The Irish Times view on CervicalCheck tribunal: The need for an agreed outcome

No point in establishing tribunal to ease pressure on women affected if it is done in a manner that leads many or most to boycott the process

At the heart of the CervicalCheck screening controversy were two issues: allegations that smear tests had been negligently read in some cases; and a failure to disclose to women the results of audits carried out on the smear tests, after their cancer was diagnosed. A number of women initiated legal action against the laboratories that dealt with their smear tests, and the HSE. However, the prospect of seriously ill women having to take the stand in court in potentially protracted litigation was widely – and rightly – deemed unacceptable.

In August 2018 the then government sought an alternative and asked Mr Justice Charles Meenan to examine how such claims could be resolved outside of court. He proposed the establishment of a statutory tribunal. Minister for Health Stephen Donnelly told the Government this month that it should begin its work in the coming week. The move has been strongly criticised by the 221 Plus CervicalCheck patient support group. It maintains the Government has not taken on board its main concerns.
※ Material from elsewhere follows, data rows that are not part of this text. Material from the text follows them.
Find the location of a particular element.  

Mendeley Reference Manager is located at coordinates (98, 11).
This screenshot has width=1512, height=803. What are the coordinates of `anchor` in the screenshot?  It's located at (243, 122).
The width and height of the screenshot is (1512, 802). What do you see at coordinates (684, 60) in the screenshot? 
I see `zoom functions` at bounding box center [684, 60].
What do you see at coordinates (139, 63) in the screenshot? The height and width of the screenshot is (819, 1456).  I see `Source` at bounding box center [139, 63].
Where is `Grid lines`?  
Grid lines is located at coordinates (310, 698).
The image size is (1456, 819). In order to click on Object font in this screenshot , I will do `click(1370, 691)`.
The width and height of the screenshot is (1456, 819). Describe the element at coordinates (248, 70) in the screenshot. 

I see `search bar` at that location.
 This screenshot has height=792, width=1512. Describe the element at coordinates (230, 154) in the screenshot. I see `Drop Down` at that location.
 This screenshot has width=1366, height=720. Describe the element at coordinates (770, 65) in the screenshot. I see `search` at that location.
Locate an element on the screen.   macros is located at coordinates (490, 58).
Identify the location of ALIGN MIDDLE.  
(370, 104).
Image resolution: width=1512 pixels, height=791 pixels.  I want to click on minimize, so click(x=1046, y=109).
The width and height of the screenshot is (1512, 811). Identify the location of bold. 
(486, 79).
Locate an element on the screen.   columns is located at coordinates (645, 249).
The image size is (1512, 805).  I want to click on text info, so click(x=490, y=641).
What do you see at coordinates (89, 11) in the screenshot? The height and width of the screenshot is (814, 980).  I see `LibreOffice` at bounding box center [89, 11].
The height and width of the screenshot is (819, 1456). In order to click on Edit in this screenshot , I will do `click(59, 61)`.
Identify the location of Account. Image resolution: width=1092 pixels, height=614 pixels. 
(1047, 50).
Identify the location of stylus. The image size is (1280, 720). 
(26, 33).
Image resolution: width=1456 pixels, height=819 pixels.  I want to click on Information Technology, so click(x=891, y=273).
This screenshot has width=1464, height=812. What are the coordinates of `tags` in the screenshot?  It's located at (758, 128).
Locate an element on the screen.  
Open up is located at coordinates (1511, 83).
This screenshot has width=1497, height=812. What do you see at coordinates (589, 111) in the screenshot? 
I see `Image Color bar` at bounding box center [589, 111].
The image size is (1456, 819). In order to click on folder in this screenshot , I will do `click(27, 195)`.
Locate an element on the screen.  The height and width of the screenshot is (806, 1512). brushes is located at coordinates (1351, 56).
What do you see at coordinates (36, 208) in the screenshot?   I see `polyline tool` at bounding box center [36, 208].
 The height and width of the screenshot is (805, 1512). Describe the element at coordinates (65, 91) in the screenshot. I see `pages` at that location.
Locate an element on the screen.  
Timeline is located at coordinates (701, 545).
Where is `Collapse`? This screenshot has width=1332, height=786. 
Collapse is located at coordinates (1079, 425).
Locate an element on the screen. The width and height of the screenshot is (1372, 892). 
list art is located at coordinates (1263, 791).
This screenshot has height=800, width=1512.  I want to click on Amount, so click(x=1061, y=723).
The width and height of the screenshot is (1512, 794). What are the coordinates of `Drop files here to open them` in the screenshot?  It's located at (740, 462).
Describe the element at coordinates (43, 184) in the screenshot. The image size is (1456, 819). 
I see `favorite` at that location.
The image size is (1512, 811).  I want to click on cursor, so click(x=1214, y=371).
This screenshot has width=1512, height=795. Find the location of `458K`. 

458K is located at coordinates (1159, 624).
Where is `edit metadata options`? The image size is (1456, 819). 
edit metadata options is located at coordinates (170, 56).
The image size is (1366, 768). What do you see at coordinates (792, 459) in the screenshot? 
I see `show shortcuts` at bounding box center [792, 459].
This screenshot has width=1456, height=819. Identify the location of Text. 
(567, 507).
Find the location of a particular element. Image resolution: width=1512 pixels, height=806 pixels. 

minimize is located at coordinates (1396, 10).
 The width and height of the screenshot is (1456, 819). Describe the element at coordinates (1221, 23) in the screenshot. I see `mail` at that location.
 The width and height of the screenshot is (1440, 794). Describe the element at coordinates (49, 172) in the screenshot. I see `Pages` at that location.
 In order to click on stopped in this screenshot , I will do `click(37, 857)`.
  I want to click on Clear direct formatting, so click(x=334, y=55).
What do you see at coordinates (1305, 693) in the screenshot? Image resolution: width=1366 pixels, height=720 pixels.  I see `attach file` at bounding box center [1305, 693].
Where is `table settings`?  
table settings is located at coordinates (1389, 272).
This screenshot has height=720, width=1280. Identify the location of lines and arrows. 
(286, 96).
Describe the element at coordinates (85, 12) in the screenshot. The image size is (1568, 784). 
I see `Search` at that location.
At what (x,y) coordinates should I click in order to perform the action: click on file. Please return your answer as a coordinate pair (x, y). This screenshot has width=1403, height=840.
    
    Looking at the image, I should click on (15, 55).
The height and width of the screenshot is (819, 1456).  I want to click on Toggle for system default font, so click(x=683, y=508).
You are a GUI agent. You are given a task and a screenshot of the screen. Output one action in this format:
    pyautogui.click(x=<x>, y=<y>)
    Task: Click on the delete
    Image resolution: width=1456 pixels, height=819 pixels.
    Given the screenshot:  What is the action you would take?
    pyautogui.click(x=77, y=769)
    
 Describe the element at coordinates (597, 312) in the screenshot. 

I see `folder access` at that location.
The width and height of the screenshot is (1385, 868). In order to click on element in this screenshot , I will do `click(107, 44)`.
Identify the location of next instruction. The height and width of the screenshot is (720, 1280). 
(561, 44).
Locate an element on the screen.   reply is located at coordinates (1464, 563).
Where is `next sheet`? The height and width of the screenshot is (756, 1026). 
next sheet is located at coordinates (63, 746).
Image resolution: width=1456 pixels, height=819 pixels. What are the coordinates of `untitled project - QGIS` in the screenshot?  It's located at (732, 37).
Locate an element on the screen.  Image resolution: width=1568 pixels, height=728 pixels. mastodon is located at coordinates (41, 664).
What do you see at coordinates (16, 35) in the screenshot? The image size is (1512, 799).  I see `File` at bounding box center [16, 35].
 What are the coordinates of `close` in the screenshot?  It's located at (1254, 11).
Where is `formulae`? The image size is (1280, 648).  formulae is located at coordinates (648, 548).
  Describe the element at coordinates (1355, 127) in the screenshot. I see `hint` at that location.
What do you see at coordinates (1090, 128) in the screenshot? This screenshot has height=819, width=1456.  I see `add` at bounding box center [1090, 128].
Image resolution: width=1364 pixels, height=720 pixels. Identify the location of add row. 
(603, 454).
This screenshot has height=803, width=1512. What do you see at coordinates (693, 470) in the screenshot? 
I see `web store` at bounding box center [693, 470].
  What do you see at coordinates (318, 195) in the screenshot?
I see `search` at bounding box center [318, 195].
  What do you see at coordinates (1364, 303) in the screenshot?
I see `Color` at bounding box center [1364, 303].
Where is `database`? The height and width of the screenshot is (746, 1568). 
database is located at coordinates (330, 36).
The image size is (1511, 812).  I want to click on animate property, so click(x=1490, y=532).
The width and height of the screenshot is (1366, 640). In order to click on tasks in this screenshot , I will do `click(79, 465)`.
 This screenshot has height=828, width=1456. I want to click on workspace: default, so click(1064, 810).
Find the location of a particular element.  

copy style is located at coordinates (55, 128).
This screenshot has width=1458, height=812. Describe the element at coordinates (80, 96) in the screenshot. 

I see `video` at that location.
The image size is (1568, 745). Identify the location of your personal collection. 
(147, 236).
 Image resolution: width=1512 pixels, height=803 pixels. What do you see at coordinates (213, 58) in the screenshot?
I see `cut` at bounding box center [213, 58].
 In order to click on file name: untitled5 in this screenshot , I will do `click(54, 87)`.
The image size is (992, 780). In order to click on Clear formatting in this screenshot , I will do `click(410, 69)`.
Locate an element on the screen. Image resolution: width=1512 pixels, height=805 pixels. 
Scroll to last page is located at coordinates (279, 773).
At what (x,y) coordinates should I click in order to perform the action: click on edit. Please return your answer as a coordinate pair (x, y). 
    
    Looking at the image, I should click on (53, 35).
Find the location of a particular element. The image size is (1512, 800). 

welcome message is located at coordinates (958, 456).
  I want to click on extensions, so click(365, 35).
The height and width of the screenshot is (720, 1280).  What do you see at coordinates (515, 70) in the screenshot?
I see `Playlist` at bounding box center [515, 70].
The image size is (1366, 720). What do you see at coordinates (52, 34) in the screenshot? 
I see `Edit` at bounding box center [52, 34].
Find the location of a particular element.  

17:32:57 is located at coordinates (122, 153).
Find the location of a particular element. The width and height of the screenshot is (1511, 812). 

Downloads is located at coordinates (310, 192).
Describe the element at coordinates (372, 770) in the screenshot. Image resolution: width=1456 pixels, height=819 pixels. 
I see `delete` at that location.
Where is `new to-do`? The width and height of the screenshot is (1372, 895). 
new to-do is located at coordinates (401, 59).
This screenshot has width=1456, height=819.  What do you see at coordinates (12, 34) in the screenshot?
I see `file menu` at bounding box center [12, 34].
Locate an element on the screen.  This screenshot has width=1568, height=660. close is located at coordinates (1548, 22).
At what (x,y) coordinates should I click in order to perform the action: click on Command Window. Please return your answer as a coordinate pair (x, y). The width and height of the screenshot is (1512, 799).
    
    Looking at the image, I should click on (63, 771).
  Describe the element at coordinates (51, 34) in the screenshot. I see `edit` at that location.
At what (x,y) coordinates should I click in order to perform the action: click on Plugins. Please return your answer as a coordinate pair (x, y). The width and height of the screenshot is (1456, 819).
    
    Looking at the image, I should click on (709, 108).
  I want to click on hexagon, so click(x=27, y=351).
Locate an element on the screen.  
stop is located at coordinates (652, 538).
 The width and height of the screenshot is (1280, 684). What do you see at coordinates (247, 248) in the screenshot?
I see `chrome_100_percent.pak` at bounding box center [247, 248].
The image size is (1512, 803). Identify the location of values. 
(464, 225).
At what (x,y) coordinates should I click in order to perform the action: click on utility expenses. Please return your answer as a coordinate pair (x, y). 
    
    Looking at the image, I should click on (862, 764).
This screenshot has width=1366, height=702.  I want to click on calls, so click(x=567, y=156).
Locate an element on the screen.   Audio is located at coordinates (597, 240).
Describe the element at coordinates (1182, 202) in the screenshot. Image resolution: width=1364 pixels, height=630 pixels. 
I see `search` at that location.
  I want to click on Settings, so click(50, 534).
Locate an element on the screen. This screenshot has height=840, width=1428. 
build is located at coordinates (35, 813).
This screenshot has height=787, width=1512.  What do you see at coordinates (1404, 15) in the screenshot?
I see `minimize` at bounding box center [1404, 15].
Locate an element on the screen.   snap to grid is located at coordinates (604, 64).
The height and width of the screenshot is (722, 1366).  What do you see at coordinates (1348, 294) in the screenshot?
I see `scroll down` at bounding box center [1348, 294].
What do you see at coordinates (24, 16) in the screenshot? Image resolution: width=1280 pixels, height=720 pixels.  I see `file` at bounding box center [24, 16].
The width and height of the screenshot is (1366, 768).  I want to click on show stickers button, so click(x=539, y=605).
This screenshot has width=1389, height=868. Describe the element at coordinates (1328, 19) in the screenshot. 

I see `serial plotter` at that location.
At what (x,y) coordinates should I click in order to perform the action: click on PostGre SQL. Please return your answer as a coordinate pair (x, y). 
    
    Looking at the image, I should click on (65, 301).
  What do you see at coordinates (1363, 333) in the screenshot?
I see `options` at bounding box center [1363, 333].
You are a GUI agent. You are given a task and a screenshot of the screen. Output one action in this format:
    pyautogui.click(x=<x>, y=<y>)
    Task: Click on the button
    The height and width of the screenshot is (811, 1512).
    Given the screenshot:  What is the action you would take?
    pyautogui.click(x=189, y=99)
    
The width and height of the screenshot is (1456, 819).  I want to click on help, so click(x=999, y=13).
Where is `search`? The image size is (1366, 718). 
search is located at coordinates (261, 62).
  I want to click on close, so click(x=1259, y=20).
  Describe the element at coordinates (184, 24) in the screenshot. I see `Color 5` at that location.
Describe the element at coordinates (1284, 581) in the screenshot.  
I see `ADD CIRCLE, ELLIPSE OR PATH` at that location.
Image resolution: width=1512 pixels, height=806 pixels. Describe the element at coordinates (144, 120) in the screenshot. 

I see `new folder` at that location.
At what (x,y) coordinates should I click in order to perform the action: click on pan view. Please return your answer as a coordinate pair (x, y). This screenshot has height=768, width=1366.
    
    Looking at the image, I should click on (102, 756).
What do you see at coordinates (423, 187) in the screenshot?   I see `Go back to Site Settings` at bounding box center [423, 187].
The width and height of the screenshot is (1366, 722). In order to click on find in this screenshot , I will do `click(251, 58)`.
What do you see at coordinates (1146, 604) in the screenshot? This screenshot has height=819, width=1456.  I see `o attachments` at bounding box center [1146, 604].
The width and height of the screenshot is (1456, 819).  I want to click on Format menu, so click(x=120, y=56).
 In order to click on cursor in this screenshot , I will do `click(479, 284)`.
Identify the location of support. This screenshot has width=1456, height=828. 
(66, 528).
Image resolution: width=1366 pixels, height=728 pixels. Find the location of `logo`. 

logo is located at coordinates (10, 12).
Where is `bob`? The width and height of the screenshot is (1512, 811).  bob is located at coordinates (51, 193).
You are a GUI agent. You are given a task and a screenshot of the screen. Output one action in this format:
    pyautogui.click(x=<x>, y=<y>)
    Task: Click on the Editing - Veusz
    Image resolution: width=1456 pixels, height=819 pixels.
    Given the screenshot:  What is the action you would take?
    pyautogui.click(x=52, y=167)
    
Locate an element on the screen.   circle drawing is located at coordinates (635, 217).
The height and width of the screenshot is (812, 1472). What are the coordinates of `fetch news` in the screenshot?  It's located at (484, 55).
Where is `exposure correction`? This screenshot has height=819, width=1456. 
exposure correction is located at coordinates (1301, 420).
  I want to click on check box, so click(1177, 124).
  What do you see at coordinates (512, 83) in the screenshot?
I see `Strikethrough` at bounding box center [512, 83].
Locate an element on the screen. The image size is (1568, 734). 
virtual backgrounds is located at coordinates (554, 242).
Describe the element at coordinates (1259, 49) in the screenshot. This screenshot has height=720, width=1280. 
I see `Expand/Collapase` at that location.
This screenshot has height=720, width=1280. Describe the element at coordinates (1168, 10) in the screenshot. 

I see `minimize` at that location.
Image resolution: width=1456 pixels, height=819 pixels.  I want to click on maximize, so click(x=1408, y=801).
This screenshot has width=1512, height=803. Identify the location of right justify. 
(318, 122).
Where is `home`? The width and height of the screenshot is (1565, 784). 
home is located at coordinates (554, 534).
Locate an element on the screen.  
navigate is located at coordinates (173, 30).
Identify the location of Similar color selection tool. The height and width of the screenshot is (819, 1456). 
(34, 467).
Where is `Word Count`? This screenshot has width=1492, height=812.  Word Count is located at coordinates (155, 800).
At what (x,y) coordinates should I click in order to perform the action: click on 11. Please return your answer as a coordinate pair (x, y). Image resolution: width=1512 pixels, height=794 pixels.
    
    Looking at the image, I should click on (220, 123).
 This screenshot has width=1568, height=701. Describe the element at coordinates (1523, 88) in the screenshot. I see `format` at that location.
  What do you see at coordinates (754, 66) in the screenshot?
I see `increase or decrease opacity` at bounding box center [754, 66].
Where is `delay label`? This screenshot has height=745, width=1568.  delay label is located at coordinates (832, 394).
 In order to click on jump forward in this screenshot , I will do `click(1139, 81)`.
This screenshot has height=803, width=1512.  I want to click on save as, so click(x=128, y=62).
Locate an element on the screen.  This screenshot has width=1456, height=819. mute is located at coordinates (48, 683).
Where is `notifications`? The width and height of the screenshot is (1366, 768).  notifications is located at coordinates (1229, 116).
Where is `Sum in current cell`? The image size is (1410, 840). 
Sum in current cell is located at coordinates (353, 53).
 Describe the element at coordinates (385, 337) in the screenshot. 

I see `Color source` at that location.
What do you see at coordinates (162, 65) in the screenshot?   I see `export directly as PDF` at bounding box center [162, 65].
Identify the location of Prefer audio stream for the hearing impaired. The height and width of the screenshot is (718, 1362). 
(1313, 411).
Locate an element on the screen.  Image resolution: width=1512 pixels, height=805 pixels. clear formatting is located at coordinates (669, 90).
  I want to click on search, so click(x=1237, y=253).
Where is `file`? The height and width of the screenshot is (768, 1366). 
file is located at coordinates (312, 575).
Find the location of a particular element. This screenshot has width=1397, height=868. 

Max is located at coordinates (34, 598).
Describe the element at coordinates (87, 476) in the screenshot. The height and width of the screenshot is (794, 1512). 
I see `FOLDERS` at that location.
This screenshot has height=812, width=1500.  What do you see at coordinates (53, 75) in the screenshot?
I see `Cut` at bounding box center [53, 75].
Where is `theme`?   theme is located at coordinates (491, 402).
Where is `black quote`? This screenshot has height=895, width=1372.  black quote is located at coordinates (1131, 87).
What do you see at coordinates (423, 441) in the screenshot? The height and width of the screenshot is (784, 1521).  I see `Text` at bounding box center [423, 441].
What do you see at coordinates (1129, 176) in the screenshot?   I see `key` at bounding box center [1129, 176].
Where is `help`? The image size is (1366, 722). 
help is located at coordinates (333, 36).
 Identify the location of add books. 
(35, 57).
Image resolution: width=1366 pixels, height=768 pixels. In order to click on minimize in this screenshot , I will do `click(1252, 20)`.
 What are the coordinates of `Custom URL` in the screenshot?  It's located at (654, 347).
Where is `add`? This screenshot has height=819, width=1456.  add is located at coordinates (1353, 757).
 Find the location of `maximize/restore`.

The group is worried about the adversarial nature of the tribunal. It has sought also that applicants who receive an award be allowed to return should they suffer a recurrence of their cancer. It also has concerns about the statute of limitations. The group argues the legal landscape has changed since the Meenan report emerged in 2018 on foot of two significant court cases.

Supreme Court

The group maintains in one of these cases the Supreme Court found that the HSE was primarily responsible for the cervical screening programme and, consequently, it was no longer necessary for women to sue both the HSE and laboratories. Tánaiste Leo Varadkar told the Dáil the tribunal was being established in good faith. However, he said in some cases the evidence may not be clear cut and they could not deny a doctor or scientist the right to a defence.Donnelly is to meet the group shortly and it is imperative that serious efforts be made to find a resolution. In some areas this may be easier than others. If, for example, the State has accepted that women affected by the earlier Hepatitis C blood scandal can return to a tribunal if their health worsens, there would seem to be no reason why a similar policy cannot be adopted in relation to CervicalCheck.


There is really no point in establishing a tribunal to ease the pressure on women affected if it is done in a manner that leads many or most to boycott the process. There may be legal difficulties in establishing a tribunal that excludes laboratories. However, the Government should sit down with the women, set out its position and listen to their point of view. It is important to achieve an outcome that can be agreed by all. To achieve this objective, it makes sense to defer the commencement of the tribunal for a short period to facilitate further dialogue.